The key to mug sublimation is getting the best mug for the price which is your biggest expense and profit killer. Make sure to find quality mugs and make sure the shipping is fair. Do your homework before you buy.


----------



## Iconify (Nov 21, 2009)

dcdesigns said:


> The key to mug sublimation is getting the best mug for the price which is your biggest expense and profit killer. Make sure to find quality mugs and make sure the shipping is fair. Do your homework before you buy.


Indeed!

Look for specials from the vendors, I recently saved $55 in shipping costs by purchsing a case of mugs during a one-day holiday promotion. Any help you can get to lower the costs of sublimation is much appreciated.


----------



## royster13 (Aug 14, 2007)

dcdesigns said:


> Make sure to find quality mugs and make sure the shipping is fair.


Any supplier tips?....


----------



## gwalsh (Nov 13, 2008)

Look for a supplier with a warehouse close to your location.
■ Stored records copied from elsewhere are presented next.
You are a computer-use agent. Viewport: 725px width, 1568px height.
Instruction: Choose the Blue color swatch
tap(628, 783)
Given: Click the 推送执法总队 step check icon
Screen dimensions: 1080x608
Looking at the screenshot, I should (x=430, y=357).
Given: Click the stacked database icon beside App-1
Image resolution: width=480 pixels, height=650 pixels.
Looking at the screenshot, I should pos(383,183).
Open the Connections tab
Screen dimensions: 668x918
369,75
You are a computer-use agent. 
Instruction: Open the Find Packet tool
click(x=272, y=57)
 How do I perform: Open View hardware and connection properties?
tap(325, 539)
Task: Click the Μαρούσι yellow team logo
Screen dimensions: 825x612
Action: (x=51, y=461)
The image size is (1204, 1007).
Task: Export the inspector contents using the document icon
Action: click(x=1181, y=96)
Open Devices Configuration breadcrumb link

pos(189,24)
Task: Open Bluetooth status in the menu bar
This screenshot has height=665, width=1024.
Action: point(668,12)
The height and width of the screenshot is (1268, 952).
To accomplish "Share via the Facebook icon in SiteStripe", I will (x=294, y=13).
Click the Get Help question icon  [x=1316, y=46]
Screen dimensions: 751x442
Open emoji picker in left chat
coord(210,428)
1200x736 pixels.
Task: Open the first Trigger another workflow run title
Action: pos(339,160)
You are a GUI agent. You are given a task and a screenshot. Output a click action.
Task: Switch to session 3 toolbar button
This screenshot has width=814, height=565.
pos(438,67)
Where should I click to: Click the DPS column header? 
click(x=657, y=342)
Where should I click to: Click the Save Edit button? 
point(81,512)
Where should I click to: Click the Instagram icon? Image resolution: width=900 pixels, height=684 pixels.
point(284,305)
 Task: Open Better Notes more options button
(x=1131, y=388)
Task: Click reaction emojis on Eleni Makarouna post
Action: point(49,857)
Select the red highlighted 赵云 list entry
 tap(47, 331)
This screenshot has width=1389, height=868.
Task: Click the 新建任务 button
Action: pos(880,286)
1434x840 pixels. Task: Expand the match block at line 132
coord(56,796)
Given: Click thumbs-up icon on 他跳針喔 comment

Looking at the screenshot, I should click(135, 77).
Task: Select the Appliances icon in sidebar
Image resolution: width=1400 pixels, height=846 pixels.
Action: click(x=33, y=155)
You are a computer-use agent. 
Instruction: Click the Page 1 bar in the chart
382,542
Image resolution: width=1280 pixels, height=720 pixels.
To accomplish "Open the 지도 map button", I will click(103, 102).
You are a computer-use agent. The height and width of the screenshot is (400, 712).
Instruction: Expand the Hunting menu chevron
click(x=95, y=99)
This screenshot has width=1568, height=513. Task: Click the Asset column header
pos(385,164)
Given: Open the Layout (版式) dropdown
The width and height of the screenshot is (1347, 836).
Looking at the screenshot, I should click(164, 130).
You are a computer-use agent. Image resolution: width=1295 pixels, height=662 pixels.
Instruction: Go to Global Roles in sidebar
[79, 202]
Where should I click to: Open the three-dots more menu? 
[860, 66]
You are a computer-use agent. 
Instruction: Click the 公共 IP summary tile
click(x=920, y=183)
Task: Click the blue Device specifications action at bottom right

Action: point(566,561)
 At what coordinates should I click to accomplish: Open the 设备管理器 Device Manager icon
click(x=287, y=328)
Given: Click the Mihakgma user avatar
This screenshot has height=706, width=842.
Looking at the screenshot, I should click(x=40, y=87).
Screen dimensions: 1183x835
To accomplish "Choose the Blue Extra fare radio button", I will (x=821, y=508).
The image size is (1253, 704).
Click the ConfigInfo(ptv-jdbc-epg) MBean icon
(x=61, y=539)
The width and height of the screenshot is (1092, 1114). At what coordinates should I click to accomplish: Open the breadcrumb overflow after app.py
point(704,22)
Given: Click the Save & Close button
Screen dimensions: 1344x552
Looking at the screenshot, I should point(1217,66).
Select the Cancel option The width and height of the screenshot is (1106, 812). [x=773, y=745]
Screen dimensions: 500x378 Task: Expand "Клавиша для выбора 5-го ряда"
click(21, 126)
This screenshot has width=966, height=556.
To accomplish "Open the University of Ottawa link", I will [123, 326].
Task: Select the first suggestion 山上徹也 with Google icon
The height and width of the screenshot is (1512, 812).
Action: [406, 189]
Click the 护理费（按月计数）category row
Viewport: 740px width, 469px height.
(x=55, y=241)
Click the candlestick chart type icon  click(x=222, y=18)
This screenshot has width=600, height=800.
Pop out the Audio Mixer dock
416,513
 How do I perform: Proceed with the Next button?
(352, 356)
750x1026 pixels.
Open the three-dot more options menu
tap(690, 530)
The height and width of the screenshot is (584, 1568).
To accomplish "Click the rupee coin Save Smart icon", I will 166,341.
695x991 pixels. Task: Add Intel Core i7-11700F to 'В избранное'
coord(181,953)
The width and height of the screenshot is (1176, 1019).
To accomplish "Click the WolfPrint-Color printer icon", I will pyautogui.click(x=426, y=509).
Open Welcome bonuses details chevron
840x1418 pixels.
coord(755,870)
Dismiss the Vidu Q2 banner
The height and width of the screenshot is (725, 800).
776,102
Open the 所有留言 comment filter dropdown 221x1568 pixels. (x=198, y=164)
I use Johnson Plastics because they have a warehouse within 20 miles of my shop (they're also a great sublimation partner). As noted above, shipping can eat up a good portion of your profits. Most suppliers list their shipping and/or pick-up points on their website.


----------



## pisquee (Jan 8, 2012)

The world is a big place - saying where you are will help narrow down relevant suggestions for suppliers and supplies.


----------



## Mugs591 (Jan 30, 2014)

I too have just purchased a mug press and see the huge difference in ink prices. For example epson 30 printer and Hotzone 360 or sawgrass dye sub inks range from $50 to $300.....when doing mugs which inks are better.


----------



## WiggleButtz (Jan 5, 2015)

Here is what I did:
I bought the Epson WF 30 and converted it to take bulk sublimation ink. The ink and the kit was offered with it on Amazon as product add ons. I went to sawgrass technologies and watched a video on how to convert the printer. I bought paper from DynaSub but then later found paper that was specific for the Epson at Coastal Business Supplies which is also where I buy my mugs. Lastly I watched a few videos about mug sublimation. I think for me the key is after they come out of the press dunk them in room temp water. It stops the process and I personally have not ruined a mug yet. Hope this helps! Good luck.


----------



## Viper Graphics (Mar 28, 2009)

Jim, here's a couple recent posts on my experience.....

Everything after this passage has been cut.